* _DIRECTIONS FOR THIS TASK_
Reproduce the first line of the material below and each line after it, exactly, through the line containing "Select the Прием", and give nothing more.

+++ EXCERPTED DATA +++

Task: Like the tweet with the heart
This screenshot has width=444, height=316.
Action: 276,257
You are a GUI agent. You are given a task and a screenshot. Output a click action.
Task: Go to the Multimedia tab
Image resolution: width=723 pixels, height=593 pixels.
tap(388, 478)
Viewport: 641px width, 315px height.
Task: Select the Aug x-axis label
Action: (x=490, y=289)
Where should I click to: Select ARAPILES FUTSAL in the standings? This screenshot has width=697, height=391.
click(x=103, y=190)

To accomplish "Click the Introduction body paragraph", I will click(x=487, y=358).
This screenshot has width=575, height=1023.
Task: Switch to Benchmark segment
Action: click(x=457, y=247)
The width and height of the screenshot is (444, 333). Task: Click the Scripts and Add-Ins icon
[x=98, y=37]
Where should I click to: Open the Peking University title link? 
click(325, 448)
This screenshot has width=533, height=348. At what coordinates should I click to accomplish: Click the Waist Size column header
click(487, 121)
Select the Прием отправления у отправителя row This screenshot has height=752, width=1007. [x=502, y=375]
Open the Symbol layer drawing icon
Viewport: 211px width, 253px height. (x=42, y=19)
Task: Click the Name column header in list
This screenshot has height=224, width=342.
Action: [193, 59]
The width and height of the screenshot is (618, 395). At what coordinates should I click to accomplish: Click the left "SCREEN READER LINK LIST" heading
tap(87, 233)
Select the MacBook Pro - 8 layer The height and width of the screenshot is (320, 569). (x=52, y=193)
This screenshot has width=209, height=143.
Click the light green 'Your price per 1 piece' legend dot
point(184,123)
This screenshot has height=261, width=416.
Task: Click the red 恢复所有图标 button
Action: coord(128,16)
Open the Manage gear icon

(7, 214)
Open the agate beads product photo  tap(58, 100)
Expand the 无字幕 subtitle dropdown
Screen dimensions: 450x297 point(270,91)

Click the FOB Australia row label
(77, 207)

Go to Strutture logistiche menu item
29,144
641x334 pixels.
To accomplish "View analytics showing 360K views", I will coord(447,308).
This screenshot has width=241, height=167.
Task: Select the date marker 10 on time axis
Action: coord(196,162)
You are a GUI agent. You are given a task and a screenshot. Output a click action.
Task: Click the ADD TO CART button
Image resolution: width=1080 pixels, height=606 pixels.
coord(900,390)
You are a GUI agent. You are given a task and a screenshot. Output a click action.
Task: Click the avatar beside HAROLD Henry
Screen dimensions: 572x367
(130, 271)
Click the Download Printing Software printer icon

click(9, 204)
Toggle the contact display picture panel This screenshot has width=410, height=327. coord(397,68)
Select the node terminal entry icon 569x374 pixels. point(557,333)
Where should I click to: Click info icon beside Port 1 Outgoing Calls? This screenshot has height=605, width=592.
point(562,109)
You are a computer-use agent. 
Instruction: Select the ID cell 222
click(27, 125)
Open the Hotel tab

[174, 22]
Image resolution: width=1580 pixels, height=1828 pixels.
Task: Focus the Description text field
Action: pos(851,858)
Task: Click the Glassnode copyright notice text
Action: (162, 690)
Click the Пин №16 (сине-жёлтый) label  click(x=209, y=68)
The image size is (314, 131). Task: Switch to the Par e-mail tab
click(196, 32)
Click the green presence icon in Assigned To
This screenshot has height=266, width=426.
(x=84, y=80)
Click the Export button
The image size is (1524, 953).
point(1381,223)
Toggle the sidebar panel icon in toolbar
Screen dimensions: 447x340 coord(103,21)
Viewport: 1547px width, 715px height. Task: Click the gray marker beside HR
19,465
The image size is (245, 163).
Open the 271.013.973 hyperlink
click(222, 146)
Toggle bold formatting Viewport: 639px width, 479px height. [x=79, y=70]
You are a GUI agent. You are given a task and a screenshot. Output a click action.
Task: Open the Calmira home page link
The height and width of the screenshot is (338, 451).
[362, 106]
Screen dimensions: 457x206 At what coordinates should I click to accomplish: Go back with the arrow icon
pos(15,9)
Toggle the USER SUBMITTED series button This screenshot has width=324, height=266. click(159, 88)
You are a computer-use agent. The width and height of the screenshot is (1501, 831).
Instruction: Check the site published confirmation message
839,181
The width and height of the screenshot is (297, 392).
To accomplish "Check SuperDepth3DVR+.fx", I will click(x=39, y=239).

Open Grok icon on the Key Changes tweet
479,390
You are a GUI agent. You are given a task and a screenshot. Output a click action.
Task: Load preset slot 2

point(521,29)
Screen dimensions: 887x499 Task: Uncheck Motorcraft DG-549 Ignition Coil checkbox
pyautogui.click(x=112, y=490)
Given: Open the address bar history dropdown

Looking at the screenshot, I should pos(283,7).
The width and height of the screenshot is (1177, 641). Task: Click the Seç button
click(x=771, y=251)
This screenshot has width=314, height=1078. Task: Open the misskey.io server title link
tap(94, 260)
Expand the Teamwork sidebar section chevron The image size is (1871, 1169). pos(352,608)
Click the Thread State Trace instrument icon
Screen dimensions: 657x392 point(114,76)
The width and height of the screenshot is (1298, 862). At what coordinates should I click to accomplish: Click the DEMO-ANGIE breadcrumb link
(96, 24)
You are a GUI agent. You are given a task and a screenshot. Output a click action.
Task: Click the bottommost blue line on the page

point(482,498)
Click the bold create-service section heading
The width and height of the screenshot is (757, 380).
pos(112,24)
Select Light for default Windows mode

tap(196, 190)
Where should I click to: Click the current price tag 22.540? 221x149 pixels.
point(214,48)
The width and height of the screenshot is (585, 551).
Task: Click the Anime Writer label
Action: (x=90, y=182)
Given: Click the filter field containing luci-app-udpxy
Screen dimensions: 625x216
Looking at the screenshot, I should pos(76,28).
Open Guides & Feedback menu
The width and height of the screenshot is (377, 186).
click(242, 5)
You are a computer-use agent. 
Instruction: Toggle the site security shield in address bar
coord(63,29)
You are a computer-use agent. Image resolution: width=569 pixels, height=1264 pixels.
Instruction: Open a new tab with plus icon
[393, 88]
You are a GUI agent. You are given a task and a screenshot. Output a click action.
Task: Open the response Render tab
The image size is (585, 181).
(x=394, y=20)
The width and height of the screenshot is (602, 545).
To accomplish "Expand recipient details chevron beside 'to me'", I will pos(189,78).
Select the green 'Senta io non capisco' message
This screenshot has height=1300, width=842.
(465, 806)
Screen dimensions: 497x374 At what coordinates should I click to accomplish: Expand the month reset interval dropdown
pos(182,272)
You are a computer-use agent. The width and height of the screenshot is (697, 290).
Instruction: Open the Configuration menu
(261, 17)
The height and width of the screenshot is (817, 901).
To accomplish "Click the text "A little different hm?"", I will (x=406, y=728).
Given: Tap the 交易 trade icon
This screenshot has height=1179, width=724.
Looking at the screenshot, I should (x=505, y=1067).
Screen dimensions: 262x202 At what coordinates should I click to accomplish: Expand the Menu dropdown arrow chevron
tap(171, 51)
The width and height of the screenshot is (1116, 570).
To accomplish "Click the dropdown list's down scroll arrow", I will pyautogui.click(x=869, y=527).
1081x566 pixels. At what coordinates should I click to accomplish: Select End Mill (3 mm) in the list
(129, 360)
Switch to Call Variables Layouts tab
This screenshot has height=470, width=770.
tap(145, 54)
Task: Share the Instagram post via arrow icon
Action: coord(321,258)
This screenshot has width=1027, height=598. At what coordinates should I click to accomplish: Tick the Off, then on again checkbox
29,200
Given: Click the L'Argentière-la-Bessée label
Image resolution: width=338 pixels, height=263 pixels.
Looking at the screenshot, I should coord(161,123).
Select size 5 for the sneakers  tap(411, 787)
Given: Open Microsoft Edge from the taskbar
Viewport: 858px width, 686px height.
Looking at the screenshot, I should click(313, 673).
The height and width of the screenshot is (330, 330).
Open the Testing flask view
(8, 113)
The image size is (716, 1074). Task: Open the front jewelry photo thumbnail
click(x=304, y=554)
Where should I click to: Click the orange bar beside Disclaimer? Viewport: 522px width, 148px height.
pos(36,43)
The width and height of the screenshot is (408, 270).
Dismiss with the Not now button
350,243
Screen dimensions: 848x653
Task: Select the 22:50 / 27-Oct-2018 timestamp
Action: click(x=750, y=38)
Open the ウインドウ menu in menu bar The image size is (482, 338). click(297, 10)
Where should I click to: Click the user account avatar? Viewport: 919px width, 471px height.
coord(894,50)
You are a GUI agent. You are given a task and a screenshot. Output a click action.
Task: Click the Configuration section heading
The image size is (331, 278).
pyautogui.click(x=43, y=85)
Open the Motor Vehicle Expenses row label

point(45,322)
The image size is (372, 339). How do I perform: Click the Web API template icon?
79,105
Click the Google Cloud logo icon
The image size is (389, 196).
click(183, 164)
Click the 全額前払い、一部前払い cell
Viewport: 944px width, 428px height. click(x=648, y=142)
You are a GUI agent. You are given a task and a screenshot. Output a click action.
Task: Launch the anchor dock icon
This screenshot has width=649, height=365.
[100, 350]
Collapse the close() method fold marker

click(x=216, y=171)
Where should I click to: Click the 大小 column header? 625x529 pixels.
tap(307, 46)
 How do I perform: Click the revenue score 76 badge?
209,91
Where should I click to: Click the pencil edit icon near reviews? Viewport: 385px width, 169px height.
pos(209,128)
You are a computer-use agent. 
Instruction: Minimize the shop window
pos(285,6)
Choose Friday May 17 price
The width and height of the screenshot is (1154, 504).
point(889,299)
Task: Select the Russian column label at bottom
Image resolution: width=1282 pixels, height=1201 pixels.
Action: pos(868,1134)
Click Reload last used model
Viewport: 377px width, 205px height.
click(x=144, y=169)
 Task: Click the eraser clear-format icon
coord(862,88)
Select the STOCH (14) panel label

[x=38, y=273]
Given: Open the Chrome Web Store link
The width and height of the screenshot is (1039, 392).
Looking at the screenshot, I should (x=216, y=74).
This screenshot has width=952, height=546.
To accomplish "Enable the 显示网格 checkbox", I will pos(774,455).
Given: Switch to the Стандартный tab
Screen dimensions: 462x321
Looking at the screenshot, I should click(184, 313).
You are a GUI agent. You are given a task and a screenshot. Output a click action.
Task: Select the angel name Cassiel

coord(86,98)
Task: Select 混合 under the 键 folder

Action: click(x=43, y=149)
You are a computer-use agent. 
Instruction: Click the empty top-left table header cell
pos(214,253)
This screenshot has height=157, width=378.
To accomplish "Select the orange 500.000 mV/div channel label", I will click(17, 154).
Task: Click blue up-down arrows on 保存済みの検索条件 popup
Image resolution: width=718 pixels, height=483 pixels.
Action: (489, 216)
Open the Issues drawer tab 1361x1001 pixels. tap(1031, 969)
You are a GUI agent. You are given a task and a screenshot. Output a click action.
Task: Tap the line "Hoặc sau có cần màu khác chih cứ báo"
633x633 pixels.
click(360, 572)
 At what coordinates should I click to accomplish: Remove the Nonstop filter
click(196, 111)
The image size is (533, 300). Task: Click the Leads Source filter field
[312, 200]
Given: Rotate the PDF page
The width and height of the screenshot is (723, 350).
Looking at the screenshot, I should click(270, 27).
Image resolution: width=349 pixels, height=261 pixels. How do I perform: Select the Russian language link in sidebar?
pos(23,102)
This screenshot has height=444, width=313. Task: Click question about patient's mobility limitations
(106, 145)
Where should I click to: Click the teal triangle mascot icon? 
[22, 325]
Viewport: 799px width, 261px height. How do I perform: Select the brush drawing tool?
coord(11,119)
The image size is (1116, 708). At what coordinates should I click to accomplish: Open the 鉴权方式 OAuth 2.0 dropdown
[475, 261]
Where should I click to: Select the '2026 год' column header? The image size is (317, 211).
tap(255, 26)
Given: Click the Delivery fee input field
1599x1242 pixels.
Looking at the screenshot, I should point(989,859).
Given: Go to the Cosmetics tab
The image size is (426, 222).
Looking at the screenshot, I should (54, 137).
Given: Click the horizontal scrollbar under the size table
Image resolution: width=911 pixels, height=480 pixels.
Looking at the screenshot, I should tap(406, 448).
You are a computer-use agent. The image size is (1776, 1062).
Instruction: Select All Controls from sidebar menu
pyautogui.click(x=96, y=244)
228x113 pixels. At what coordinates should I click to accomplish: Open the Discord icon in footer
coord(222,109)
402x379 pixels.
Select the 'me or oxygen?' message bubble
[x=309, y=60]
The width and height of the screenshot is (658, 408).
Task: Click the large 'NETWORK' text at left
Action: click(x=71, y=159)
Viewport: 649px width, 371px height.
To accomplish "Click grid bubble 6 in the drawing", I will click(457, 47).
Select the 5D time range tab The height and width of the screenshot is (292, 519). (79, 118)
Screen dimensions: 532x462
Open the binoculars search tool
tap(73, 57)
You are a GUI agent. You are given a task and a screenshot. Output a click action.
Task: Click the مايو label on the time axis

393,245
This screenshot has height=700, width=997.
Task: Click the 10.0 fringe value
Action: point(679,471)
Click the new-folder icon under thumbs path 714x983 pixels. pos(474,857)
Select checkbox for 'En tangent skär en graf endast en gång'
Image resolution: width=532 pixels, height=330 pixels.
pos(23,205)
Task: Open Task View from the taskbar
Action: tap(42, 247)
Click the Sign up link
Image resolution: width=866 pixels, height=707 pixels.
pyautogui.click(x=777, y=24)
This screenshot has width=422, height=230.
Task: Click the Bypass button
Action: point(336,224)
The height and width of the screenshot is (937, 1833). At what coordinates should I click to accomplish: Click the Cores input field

+++

* _RESULT FOR THIS EXERCISE_
Task: Like the tweet with the heart
This screenshot has width=444, height=316.
Action: 276,257
You are a GUI agent. You are given a task and a screenshot. Output a click action.
Task: Go to the Multimedia tab
Image resolution: width=723 pixels, height=593 pixels.
tap(388, 478)
Viewport: 641px width, 315px height.
Task: Select the Aug x-axis label
Action: (x=490, y=289)
Where should I click to: Select ARAPILES FUTSAL in the standings? This screenshot has width=697, height=391.
click(x=103, y=190)

To accomplish "Click the Introduction body paragraph", I will click(x=487, y=358).
This screenshot has width=575, height=1023.
Task: Switch to Benchmark segment
Action: click(x=457, y=247)
The width and height of the screenshot is (444, 333). Task: Click the Scripts and Add-Ins icon
[x=98, y=37]
Where should I click to: Open the Peking University title link? 
click(325, 448)
This screenshot has width=533, height=348. At what coordinates should I click to accomplish: Click the Waist Size column header
click(487, 121)
Select the Прием отправления у отправителя row This screenshot has height=752, width=1007. [x=502, y=375]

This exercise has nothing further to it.